In 2011, the matter returned to court. The main issue was whether it was in L’s best interests to move to supported living accommodation on a trial basis. A facility had been identified (the J placement) that was located a short bus journey from the family home and had staff on hand day and night. The father objected to the ­proposed move. The judge held that L’s interests were best met by the court authorising a trial period at the J ­placement. In her judgment she stated: ‘While the court must factor into the balancing exercise it has to undertake, the family life that L clearly has with [his father] and [D] that should not be the starting point.' The father appealed against the reasoning, not the conclusion, of the judge.

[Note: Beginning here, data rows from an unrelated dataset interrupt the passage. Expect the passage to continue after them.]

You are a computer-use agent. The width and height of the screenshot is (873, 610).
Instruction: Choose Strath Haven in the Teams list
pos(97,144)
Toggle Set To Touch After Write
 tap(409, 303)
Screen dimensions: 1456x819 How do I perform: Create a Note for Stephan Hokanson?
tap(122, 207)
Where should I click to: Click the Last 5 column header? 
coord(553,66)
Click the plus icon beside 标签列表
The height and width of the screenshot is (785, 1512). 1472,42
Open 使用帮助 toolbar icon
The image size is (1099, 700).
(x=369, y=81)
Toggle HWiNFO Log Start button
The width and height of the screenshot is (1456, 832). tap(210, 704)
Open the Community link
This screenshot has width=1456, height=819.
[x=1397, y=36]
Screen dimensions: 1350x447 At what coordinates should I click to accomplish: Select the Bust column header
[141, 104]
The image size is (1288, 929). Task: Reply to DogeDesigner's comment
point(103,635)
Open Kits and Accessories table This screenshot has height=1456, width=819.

The issue for determination was whether article 8 of the European Convention on Human Rights required the court, in determining issues under the inherent jurisdiction or the 2005 act, to afford a priority to placement of an incapacitated adult in their family, or whether family life was simply one of all the relevant circumstances which the court had to consider under section 4 of the 2005 act. The appeal would be dismissed.

The correct approach of the judge in cases under the 2005 act was to ascertain the best interests of the incapacitated adult on the application of the checklist contained in section 4 of that act. The judge should then ask whether the resulting conclusion amounted to a violation of rights under article 8 of the European Convention on Human Rights and whether that ­violation was nonetheless necessary and proportionate. It was of great importance that regard should be had to article 8 when decisions were made on behalf of an adult who lacked capacity. Courts and local authorities were both public authorities and were not to interfere with the exercise of that right except as provided for by article 8(2) of the convention. It did not require a prescribed starting point to achieve compliance with that. In ­practice, there might be a conflict between the incapacitated person’s right to family life and that person’s right to private life (see [35], [52] of the judgment).

A prescribed starting point risked deflecting the decision maker’s ­attention from one aspect of article 8 of the convention, private life, by focusing his attention on another, namely family life. In its wider form, incorporating reference to both private and family life, there was a danger that it contained within it an inherent conflict: for elements of private life, such as the right to personal development and the right to establish relationships with other human beings and the outside world, might not always be entirely compatible with existing family life and particularly not with family life in the sense of continuing to live within the existing family home. A tentative move towards supported accommodation was not necessarily a termination of, or a significant interference with, the incapacitated adult’s family life (see [30], [53] of the judgment).

The judge in the present case had directed herself correctly, had taken all relevant circumstances into account and had given due and proper weight to those factors that called for it (see [37], [54], [72] of the judgment). Decision of Theis J [2011] EWHC 2419 (Fam) affirmed.

Nick Armstrong for the father; Hilton Harrop-Griffiths for the authority; Victoria Butler-Cole for the official solicitor as L’s litigation friend.